### What this task involves
Wherever a line below holds the word "will", copy that line.

### The records
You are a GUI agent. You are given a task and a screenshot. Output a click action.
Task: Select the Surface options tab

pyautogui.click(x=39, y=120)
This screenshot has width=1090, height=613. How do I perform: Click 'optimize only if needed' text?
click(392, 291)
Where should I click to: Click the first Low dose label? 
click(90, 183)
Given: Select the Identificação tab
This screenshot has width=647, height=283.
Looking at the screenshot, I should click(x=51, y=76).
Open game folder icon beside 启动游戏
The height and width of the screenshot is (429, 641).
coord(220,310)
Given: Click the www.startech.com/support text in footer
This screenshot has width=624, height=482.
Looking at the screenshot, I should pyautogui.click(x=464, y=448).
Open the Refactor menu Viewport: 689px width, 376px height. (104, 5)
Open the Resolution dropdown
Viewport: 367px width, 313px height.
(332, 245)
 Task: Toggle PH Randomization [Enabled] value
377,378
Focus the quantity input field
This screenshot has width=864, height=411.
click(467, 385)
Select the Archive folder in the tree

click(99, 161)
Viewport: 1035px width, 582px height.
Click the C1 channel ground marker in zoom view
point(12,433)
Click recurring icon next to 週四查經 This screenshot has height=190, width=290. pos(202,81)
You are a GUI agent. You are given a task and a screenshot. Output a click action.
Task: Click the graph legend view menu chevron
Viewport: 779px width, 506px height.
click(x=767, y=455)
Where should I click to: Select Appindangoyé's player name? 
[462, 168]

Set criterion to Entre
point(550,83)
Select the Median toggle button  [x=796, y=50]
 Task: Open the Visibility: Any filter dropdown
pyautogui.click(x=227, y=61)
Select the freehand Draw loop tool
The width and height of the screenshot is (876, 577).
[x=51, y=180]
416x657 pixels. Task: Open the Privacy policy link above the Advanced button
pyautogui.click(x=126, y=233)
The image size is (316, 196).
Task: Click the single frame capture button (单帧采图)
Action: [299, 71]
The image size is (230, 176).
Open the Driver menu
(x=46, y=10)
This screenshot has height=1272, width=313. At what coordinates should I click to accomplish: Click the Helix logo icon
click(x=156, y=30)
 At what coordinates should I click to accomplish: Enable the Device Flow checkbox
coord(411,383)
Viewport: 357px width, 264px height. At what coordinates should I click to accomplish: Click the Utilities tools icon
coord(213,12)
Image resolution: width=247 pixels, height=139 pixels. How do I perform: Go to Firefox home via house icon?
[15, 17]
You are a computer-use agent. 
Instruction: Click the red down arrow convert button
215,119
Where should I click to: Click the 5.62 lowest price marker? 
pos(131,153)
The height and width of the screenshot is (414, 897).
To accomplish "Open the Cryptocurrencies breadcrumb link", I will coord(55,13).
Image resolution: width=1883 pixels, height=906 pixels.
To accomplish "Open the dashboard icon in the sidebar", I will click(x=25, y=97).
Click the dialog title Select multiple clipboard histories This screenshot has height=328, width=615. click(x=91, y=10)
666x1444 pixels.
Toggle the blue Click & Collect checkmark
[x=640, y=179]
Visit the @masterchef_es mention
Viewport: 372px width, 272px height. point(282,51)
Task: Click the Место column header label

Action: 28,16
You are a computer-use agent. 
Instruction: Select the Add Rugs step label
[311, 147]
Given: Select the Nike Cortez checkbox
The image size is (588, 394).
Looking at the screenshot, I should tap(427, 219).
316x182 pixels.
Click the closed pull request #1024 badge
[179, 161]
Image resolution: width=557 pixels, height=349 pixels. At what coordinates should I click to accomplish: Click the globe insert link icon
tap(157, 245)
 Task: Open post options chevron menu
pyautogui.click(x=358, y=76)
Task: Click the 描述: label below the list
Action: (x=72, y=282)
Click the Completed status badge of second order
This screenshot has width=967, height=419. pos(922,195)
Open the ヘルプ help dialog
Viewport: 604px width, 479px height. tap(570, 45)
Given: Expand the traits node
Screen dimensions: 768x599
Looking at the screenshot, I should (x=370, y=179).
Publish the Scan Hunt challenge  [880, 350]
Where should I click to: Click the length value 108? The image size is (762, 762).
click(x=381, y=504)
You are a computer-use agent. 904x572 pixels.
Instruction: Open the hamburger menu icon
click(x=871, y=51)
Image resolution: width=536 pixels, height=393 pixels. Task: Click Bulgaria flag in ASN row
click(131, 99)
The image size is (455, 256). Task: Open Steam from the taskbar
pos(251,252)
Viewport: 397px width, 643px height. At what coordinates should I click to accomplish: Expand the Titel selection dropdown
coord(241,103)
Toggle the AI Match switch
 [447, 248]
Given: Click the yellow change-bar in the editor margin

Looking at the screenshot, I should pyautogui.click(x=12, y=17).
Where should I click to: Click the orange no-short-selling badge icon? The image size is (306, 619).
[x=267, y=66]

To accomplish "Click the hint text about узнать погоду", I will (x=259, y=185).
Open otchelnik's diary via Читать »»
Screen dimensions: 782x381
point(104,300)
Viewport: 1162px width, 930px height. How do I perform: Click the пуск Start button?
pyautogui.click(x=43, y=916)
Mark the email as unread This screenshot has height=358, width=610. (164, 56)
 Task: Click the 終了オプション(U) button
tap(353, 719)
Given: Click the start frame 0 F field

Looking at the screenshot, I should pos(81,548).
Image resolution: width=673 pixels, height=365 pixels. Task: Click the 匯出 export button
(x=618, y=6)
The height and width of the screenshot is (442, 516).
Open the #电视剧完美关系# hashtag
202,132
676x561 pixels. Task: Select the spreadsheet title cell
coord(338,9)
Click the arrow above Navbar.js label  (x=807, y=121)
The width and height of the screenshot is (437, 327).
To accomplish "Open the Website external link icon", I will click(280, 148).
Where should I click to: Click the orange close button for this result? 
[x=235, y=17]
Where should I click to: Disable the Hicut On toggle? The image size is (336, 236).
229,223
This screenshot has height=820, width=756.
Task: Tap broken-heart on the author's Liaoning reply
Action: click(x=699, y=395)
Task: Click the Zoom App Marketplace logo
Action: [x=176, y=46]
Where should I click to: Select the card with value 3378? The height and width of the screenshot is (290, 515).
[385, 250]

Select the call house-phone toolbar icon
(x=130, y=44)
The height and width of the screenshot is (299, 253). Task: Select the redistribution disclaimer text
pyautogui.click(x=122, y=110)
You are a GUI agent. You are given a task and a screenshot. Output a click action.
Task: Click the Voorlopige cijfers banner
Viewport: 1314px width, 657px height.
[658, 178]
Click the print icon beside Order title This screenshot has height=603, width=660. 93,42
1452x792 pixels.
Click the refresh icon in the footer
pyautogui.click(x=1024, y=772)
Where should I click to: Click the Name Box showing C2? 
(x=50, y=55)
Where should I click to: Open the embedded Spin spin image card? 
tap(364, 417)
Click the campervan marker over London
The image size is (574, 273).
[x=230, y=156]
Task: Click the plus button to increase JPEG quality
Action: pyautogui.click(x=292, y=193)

### Solution to this problem
To accomplish "Open the Cryptocurrencies breadcrumb link", I will coord(55,13).
To accomplish "Open the dashboard icon in the sidebar", I will click(x=25, y=97).
To accomplish "Click the hint text about узнать погоду", I will (x=259, y=185).
To accomplish "Open the Website external link icon", I will click(280, 148).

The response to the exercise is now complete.